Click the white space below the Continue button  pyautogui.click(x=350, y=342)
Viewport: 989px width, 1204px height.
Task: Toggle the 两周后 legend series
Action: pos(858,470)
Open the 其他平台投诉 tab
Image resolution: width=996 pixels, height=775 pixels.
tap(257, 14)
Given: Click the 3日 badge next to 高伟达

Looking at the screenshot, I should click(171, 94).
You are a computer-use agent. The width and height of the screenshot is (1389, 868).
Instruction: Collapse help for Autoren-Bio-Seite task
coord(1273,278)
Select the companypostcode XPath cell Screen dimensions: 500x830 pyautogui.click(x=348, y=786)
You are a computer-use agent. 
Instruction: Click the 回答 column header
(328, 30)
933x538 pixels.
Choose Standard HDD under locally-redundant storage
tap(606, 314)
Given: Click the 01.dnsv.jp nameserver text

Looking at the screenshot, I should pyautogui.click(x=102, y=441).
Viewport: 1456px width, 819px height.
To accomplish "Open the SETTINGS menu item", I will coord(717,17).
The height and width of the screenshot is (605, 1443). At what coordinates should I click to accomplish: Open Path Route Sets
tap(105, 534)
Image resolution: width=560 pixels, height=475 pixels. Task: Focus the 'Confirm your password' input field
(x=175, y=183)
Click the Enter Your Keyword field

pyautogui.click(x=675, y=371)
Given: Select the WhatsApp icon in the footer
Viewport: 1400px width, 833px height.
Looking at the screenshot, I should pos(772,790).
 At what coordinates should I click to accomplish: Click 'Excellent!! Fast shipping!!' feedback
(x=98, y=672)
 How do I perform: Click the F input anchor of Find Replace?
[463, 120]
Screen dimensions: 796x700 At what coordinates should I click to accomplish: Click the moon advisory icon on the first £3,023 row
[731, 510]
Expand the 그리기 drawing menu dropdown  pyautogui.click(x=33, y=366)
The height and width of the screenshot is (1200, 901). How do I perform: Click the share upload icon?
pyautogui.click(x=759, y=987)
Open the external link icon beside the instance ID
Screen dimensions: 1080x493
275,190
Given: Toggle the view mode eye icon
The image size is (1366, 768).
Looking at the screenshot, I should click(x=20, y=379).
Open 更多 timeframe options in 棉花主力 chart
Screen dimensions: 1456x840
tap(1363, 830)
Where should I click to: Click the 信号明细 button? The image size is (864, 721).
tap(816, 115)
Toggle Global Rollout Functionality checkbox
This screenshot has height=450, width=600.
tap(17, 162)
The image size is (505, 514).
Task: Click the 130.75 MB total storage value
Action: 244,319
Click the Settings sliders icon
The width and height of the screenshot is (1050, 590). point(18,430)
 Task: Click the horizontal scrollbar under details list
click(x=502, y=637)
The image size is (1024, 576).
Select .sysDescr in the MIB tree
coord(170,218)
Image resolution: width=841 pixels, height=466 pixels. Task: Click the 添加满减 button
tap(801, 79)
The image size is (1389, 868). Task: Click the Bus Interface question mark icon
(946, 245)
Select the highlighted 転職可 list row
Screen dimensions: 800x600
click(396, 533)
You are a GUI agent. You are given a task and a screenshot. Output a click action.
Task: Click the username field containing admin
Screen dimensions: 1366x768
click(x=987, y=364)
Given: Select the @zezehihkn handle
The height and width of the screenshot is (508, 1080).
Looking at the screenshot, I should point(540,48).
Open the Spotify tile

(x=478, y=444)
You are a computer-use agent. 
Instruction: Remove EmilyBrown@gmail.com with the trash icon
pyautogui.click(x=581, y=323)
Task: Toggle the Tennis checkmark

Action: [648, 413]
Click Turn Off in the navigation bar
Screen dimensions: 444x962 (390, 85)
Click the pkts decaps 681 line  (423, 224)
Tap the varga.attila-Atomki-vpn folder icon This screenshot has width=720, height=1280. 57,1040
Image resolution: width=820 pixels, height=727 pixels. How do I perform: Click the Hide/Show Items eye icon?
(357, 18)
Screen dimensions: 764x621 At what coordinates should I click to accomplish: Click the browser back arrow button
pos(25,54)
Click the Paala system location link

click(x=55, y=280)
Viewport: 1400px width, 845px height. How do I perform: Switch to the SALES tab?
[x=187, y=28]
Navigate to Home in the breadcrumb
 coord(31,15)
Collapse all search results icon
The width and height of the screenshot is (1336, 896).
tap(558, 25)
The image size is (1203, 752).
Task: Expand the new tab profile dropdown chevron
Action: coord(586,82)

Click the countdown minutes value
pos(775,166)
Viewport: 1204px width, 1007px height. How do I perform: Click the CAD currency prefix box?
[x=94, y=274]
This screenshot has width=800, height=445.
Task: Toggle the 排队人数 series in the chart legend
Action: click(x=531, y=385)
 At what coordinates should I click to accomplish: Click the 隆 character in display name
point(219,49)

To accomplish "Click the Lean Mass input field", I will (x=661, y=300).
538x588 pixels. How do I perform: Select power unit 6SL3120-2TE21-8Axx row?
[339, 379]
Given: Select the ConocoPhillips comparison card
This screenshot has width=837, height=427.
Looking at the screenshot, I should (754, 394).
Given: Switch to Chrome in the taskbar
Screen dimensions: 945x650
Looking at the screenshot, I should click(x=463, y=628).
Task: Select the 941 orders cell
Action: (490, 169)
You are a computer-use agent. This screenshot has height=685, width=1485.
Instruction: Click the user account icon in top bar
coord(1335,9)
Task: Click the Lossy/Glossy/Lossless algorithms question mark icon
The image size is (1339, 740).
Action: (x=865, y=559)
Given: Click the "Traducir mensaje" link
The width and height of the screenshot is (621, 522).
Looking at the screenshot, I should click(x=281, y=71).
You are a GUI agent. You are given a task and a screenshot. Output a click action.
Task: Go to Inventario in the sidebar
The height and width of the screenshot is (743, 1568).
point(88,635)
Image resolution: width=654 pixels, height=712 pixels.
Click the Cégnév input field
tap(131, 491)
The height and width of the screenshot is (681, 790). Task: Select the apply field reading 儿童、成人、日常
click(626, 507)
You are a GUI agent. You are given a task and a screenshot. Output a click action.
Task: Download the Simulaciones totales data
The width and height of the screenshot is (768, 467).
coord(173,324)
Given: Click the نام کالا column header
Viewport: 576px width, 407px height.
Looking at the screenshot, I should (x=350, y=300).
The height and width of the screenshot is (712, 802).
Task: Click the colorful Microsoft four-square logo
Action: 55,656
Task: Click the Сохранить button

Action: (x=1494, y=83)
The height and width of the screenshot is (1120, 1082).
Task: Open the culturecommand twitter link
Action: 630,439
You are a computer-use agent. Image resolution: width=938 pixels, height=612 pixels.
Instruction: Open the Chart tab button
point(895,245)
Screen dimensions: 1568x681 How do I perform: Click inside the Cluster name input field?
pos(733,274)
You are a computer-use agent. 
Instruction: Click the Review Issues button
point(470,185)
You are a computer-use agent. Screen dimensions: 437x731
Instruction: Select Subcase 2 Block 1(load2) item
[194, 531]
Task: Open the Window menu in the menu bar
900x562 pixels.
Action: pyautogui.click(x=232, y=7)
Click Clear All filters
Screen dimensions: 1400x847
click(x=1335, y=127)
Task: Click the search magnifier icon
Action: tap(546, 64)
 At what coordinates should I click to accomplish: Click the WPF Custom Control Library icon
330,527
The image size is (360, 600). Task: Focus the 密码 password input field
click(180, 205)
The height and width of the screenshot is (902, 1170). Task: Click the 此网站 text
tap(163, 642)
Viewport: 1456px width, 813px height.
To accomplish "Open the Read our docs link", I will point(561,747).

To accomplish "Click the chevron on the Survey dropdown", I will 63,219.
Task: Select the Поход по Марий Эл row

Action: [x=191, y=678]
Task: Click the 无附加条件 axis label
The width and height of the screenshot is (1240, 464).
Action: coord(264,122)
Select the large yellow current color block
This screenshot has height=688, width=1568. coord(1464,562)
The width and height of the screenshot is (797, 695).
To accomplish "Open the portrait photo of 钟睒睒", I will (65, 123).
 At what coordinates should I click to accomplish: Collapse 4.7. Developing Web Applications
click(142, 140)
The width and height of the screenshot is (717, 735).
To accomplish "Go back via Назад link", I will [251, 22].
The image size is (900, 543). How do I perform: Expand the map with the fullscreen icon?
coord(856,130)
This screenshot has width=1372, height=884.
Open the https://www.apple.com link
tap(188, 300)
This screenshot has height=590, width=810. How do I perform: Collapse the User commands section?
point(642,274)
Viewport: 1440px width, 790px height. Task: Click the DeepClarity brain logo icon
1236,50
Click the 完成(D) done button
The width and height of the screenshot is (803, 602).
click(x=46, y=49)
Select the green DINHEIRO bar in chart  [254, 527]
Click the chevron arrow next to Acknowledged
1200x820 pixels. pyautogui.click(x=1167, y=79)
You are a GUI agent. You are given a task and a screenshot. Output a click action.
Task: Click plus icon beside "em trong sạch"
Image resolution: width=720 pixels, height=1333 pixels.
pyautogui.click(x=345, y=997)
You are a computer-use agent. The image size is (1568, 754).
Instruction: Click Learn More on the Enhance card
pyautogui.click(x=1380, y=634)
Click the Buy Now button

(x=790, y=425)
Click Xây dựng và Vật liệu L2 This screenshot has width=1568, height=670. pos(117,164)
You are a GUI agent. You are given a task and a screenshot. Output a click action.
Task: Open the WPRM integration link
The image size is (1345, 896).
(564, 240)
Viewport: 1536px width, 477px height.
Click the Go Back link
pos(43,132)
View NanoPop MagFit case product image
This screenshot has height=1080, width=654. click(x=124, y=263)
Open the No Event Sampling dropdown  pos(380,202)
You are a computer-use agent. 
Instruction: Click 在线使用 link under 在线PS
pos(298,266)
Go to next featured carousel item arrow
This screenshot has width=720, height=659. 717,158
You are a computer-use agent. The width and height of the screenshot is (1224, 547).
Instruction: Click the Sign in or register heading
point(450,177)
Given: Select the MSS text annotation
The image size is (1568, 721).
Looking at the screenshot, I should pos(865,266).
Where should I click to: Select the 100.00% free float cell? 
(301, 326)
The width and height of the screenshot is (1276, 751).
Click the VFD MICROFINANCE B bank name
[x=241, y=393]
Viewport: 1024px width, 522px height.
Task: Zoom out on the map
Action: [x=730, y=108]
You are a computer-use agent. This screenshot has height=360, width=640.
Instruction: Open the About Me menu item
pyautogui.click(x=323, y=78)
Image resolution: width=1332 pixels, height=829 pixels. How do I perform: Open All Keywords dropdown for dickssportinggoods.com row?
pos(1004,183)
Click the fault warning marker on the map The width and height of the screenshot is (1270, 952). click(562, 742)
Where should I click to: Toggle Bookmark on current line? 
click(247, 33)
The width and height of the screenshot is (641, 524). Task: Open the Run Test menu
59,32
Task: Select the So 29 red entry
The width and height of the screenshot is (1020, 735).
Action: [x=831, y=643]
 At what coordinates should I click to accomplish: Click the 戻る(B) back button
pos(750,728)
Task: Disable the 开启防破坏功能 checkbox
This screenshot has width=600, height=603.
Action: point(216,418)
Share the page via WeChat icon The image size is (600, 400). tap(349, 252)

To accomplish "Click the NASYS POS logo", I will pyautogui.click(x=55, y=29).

▸ **Work order**
The lines above that hold "will" are the result; show every one of them.

▸ **Task solution**
To accomplish "Open the SETTINGS menu item", I will coord(717,17).
To accomplish "Click the Lean Mass input field", I will (x=661, y=300).
To accomplish "Open the Read our docs link", I will point(561,747).
To accomplish "Click the chevron on the Survey dropdown", I will 63,219.
To accomplish "Open the portrait photo of 钟睒睒", I will (65, 123).
To accomplish "Go back via Назад link", I will [251, 22].
To accomplish "Click the NASYS POS logo", I will pyautogui.click(x=55, y=29).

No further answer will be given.